これは、全国の生産者、加工業、メーカー、物流、小売、外食に至るまで、食産業に携わる全ての業界の横の連携を図るオーケストレーターとして機能しながらコミュニティを創造し、そこにテクノロジーとクリエイティブを活用して日本から食のイノベーションを起こすというもの。この構想にNTTドコモさんもご賛同いただき、グッドイートカンパニーを設立。第1弾のサービスとして、2021年1月に「食のコミュニティ型EC『GOOD EAT CLUB』」を始動させました。
――「GOOD EAT CLUB」のコンセプトを教えてください。
楠本:「愛すべき食を、未来へつなぐ」というビジョンを掲げていますです。今まさに、日本の食産業はサイレントデスの危機。以前より後継者不足の課題などもありましたが、コロナ禍の影響で売り上げが減少し、残念ながら閉店に追い込まれてしまう店舗も続出しています。それにより、地域の生産者、食品加工の匠の技をもった工場、地域の隠れた名店など日本の資産である「おいしい」が人知れずなくなろうとしているのです。

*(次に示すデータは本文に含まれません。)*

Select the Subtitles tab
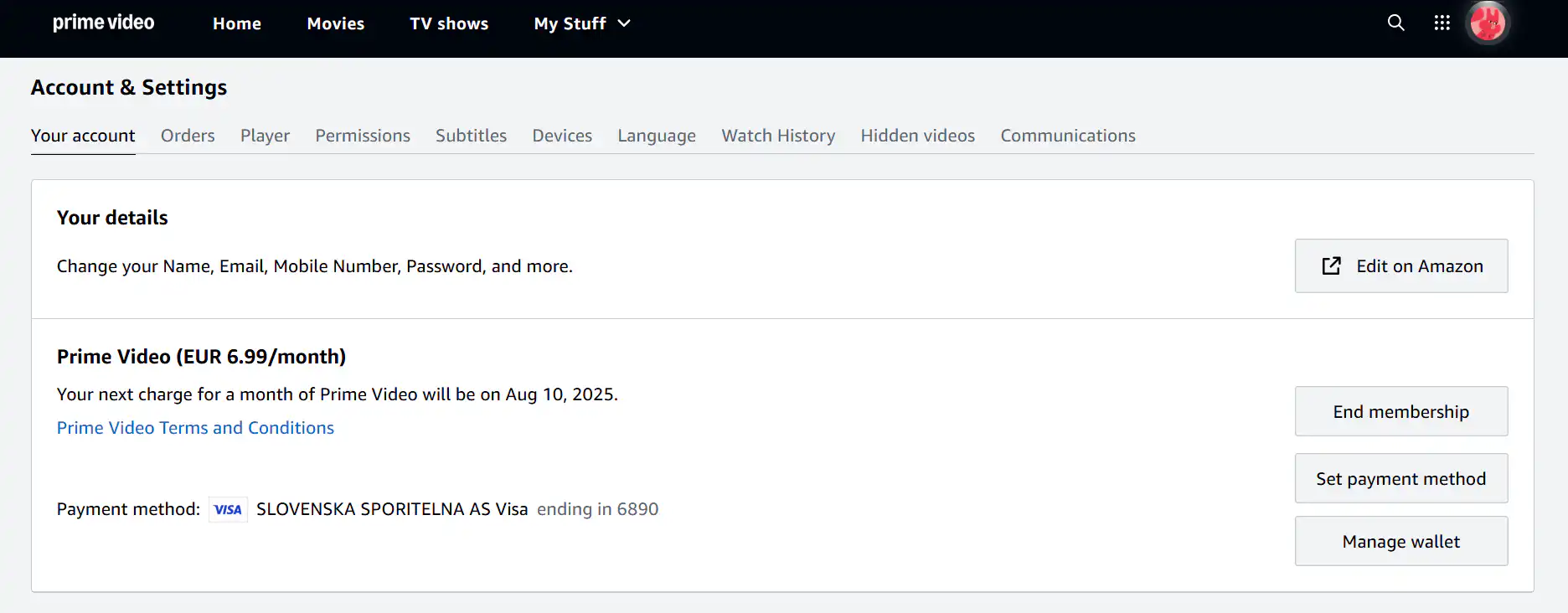471,136
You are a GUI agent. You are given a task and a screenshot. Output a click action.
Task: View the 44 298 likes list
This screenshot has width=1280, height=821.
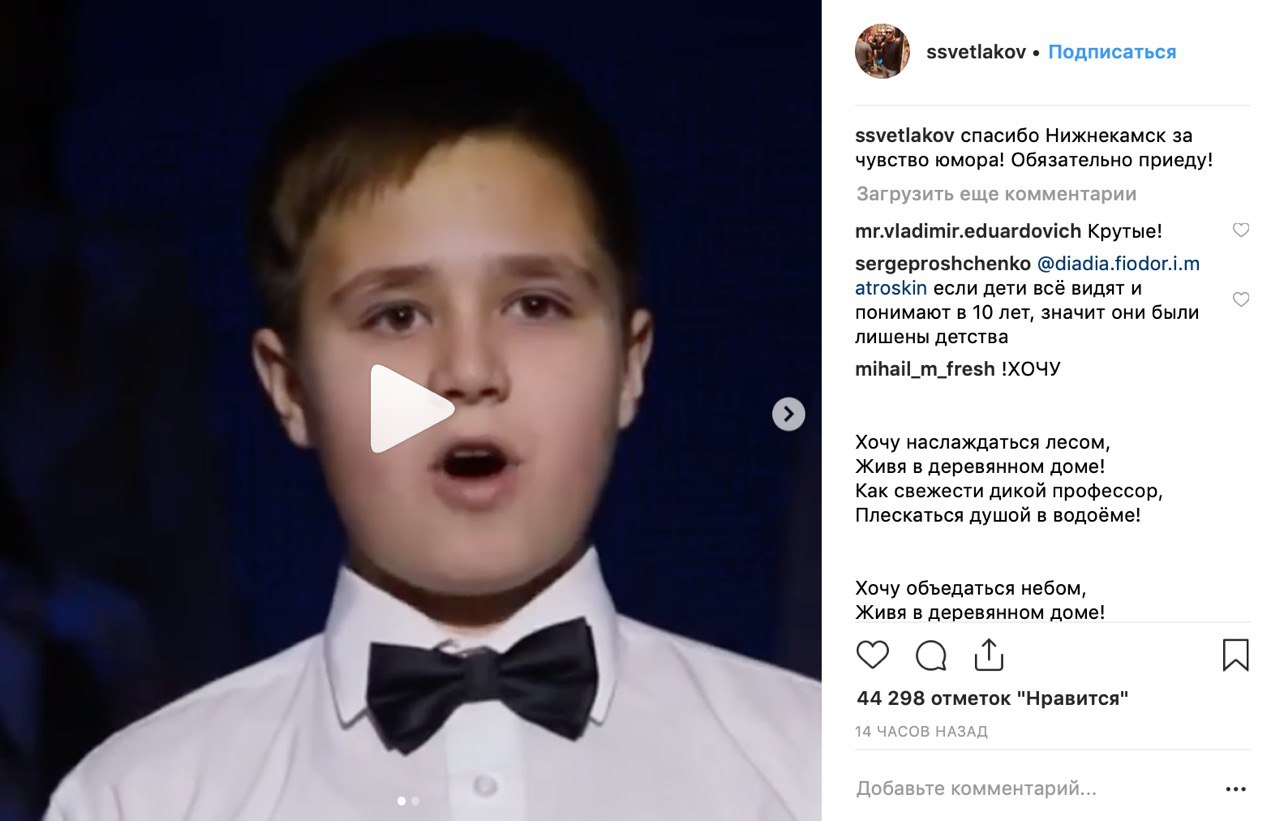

食産業の横軸での連携が可能となり、さらに、生活者をも巻き込んでそれを支えて応援するコミュニティができたら、この苦しい状況の中でも活性化できるはず。“つなぐ”という言葉にそんな思いを込めました。「あの店、絶対に復活させよう」などと、みんなでワアワアと声を上げて、食産業を盛り上げていけたらいいなと。
食のプロに厳選された究極の「おいしい」が集う場所
――食をテーマにしたECサイトは他にもあります。どんな差別化が図られているのでしょうか。
楠本:最大の特色は、Tabebito(食べ人)システムの実装です。食ジャーナリストとして年間600食以上を食べ歩き、「味の手帖」取締役編集顧問を務めるマッキー牧元さん、食のセレクトショップ「グランドフードホール」を設立するなど多彩な活動を見せるスマイルサークル代表の岩城紀子さん、餃子愛ゆえに10年勤めた企業を退職し餃子愛好家へ転身したオガサワラガクさん、各界著名人の信頼も厚くグルメ通としても知られるDJ・プロデューサーの田中知之さん(FPM)など。現在、30組以上の方々に参画していただいています。
Tabebitoが自らの記憶に残る体験をもとに、飲食店や生産者、食品加工業者などの、商品を愛を持って推薦し、熱量の高いレコメンデーションをする。それに共感してくださる生活者が商品の購入はもちろん、応援コメントやチップを直接店舗へ送ることもできる。そんなファンコミュニティを創出していきます。また、飲食店や生産者とコラボレーションし、彼らが持つレシピを元にECでも販売ができる商品の開発も手がけています。
――Tabebitoの人選は?
楠本:僕を含め「GOOD EAT CLUB」に所属するメンバーから、それぞれが尊敬する食のプロフェッショナルをはじめ、地域コミュニティの核となるような方々に声をかけました。
Tabebitoはいずれも莫大な知識と情報量の持ち主。その強みを生かして、「食べ比べセット」も開発しています。「3種のハンバーグ」「3種の餃子」「3種のチョコアイス」など、異なる店舗の複数の商品をまとめて購入できるサービスです。一般的なモール型ECサイトでは、違う店舗の商品を購入するとそれぞれ送料が発生しますが、『GOOD EAT CLUB』のセット商品では1件分の送料で済むという利点もあります。
「食べる」をとりまく体験を通じて感動を提供する
――『GOOD EAT CLUB』では、オンラインとオフラインの連動にも取り組んでいますね。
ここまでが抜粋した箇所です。